++++ Excerpted records ++++
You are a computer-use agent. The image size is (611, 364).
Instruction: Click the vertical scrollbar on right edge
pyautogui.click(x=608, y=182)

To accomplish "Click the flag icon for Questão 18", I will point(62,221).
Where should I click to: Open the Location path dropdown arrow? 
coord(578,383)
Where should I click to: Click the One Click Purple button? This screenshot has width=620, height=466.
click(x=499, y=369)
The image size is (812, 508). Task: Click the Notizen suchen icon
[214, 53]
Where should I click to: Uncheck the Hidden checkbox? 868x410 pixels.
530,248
++++
Task to carry out :: For the records above, restate every line word for word.

Task answer ::
You are a computer-use agent. The image size is (611, 364).
Instruction: Click the vertical scrollbar on right edge
pyautogui.click(x=608, y=182)

To accomplish "Click the flag icon for Questão 18", I will point(62,221).
Where should I click to: Open the Location path dropdown arrow? 
coord(578,383)
Where should I click to: Click the One Click Purple button? This screenshot has width=620, height=466.
click(x=499, y=369)
The image size is (812, 508). Task: Click the Notizen suchen icon
[214, 53]
Where should I click to: Uncheck the Hidden checkbox? 868x410 pixels.
530,248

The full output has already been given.